## PARTS OF THE EXERCISE
A – Answer these questions using the article on Russian trade under sanctions:
(i) Which Washington-based group produced the analysis?
(ii) By what percentage has China's trade with Russia risen since the Ukraine invasion?
(iii) By how much has India's trade with Russia grown since 2021?
B – Rewrite the paragraph of the article on Russian trade under sanctions that begins "China and India imported record volumes" as a short bulleted list, keeping its main facts.
C – Continue the article on Russian trade under sanctions from where it stops.

Russian Trade Rises Despite Sanctions, as NATO Member Turkey Offers ‘Critical Lifeline’

Despite Western attempts to stifle Russia’s economy through sanctions following its invasion of Ukraine last year, Russian trade volumes with dozens of countries have actually increased since the war began — with NATO member Turkey providing a “critical” economic lifeline for Moscow, according to an analysis by the Washington-based Atlantic Council.

The countries that have increased trade since the February 2022 invasion include several European Union and NATO members, according to the analysis.

“Such surges in trade, however, are not necessarily an indicator of support” for the war launched by Russian President Vladimir Putin, the report says. “Instead, it is more likely they are predominantly the result of companies — and countries — pursuing legal opportunities for cheaper exports and new gaps in the Russian market.”


It notes that China’s trade with Russia had already been increasing at an average annual rate of 23% over the past five years, excluding the impact of the COVID-19 pandemic in 2020. It said China’s trade with Russia has jumped by another 27% since the Ukraine invasion.

Other countries have seen a far greater increase in trade with Russia since February 2022.

“We see increases of trade across a range of different countries, with places like India and Greece, for example, importing cheap Russian oil at below market prices. And this is what’s causing the surge of trade there,” said Niels Graham, a co-author of the Atlantic Council report, in an interview this week with VOA.

“But we also see other countries like Turkey, for example, exporting a lot of electronics as well as chemical industrial goods to Russia to take advantage of the holes in the Russian market that have been caused by the sort of G7 statecraft response,” he said.

He said that Beijing is actually showing signs of “restraint” since Moscow’s invasion of Ukraine.

“China is certainly engaging with Russia, certainly increasing its trade overall, but doing so very much in line overwhelmingly with the red lines the West has drawn — for fear of Western retaliation against China, cutting it off from a much more important Western market,” Graham told VOA.

Russian Oil

India’s trade with Russia has soared by 250% since 2021, the biggest increase by far among Russia’s trading partners.

China and India imported record volumes of Russian oil in May, according to Reuters, totaling about 110 million barrels for the month. Analysts say the world’s two biggest buyers of Russian oil are capitalizing on discounted prices after the G7 group of rich nations imposed a price cap of $60 per barrel in December.

FILE – The tanker Sun Arrows loads its cargo of liquefied natural gas from the Sakhalin-2 project in the port of Prigorodnoye, Russia, Oct. 29, 2021. A new report says Russia sent significantly more oil and coal to India and China over the summer compared with the start of the year.

## EXTRACTED DATA

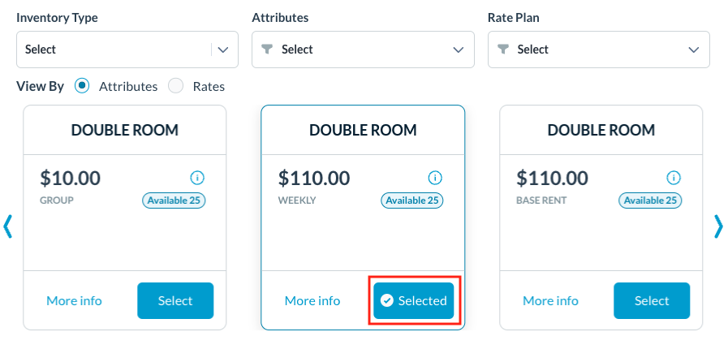Click filter icon in Attributes dropdown

point(266,50)
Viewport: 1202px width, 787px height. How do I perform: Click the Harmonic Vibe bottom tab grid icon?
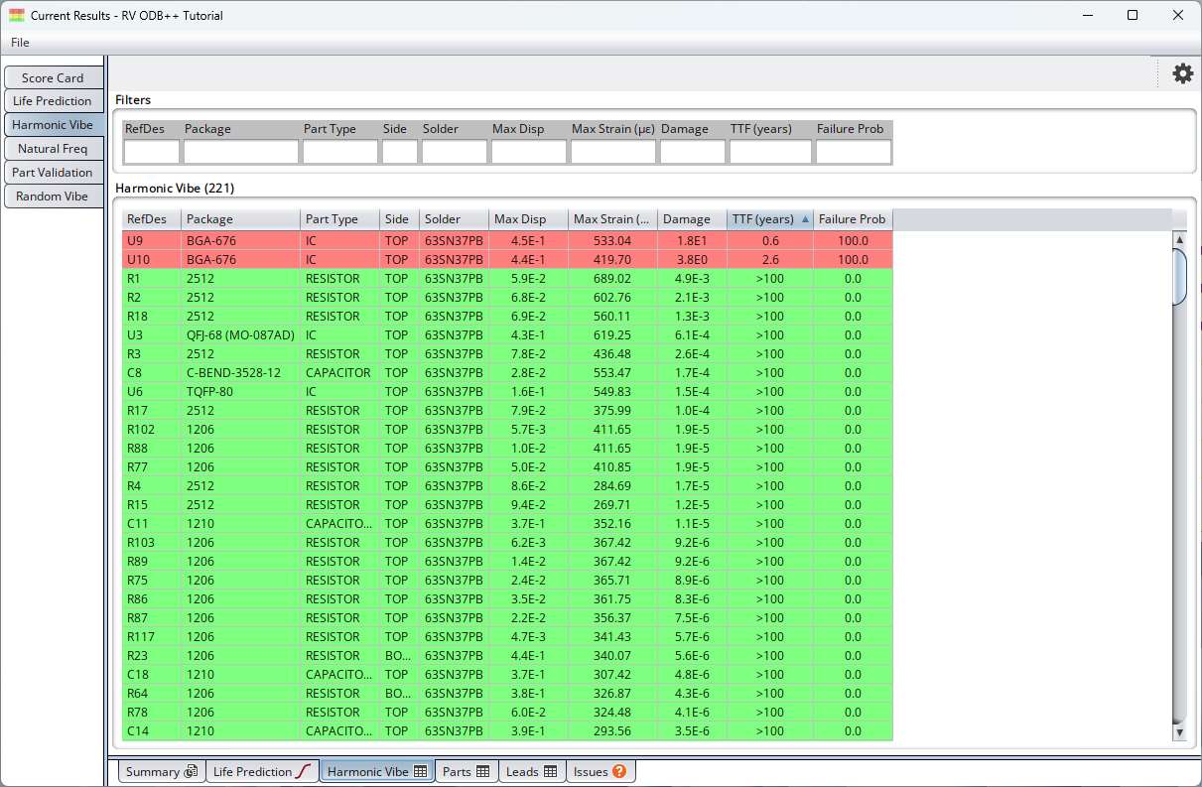coord(421,772)
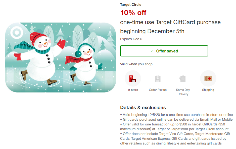Click the Order Pickup label

pos(158,90)

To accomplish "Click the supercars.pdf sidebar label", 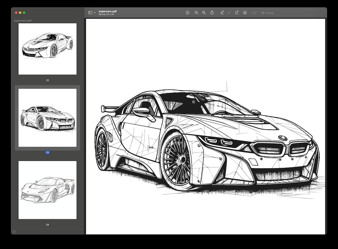I will point(22,21).
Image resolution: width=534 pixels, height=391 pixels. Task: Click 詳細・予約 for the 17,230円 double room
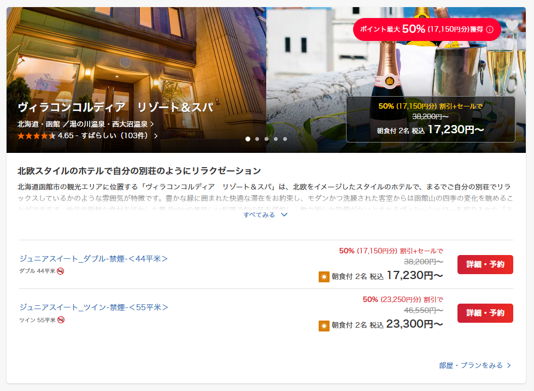point(485,264)
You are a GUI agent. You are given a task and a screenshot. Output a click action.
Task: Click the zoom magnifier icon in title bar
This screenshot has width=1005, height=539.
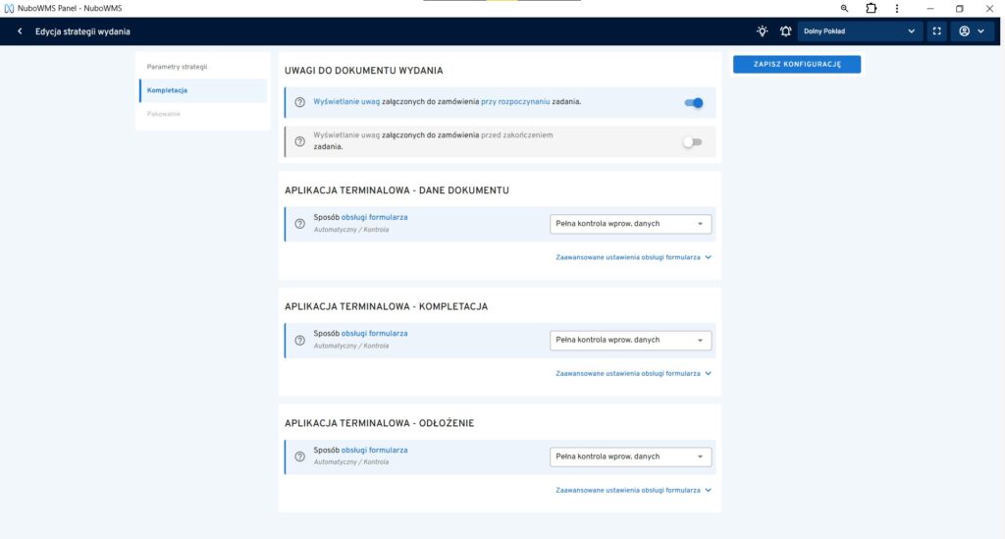[844, 8]
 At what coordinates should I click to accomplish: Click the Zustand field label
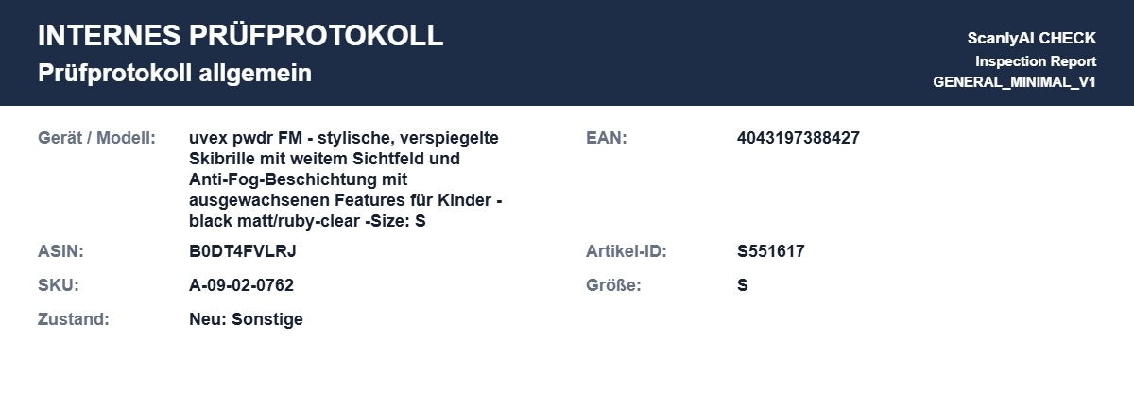click(x=74, y=319)
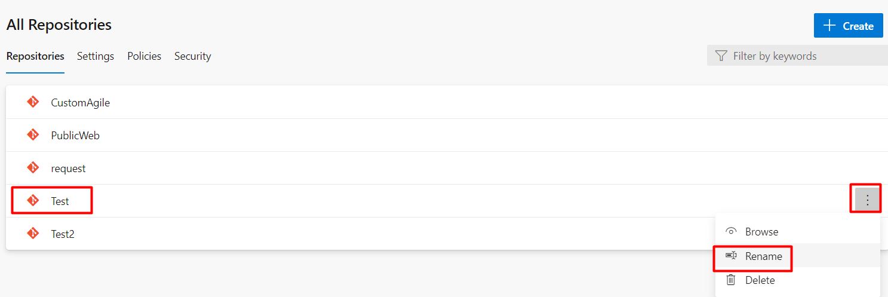Open the CustomAgile repository

[81, 102]
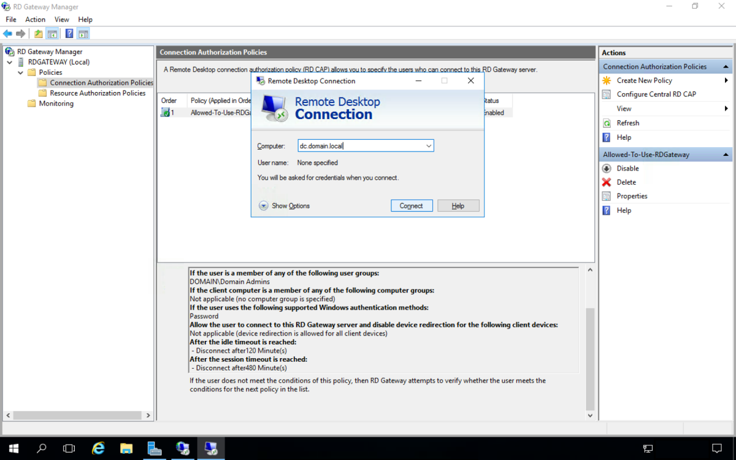Open the Computer name dropdown list
Viewport: 736px width, 460px height.
tap(429, 146)
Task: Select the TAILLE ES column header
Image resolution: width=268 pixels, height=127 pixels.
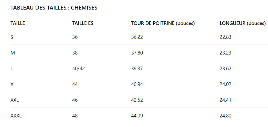Action: tap(83, 23)
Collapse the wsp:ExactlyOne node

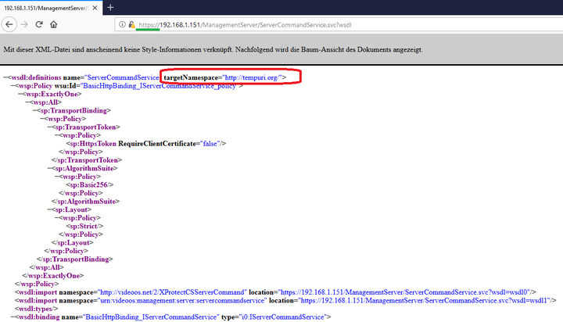click(x=21, y=94)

## RESULTS
A –
(i) The Atlantic Council.
(ii) 27%.
(iii) 250%.

B –
- China and India imported record volumes of Russian oil in May, according to Reuters.
- Together they took about 110 million barrels that month.
- They are the world's two biggest buyers of Russian oil.
- Analysts say both are taking advantage of discounted prices.
- The discounts follow the $60-per-barrel price cap the G7 imposed in December.

C –
Washington has warned that Moscow is seeking to circumvent the price cap by using the Eastern Siberia Pacific Ocean pipeline along with ports in eastern Russia, where there may be less Western oversight of trading activities.

The West never intended to completely block Russia oil sales, said Graham.

“Doing so against an oil producer as large as Russia would have skyrocketed global oil prices, would have likely tipped the global economy into recession, and would have made a lot of countries angry against Western actions,” he said.

Turkish lifeline

The Atlantic Council report says NATO member Turkey also provides a vital lifeline for Russia’s economy, with trade volumes increasing by some 93% since the invasion.

It said Turkey has sold Russia sensitive material like integrated circuits and semiconductors which could be used in weapons systems.

“Although Turkish exports of electronic machinery, including critical integrated circuits, fell in the immediate aftermath of Russia’s full-scale invasion, they have since recovered and grown well beyond the pre-invasion average. From March 2022 to March 2023, Turkish electronic exports to Russia jumped by about 85%,” the Atlantic Council report said.

“To Ankara’s credit, following pressure from the Group of Seven [G7], Turkey has agreed to halt its transit of sanctioned goods to Russia,” the report added. “However, its trade with Russia remains a vital economic lifeline for its businesses as the country recovers and reconstructs from a devastating earthquake earlier this year.”

Turkey assured the European Union in March that it would no longer ship or transit goods to Russia that are subject to sanctions or export controls, according to an EU official quoted by Reuters.

Ankara has denied exporting goods to Russia that could have military applications.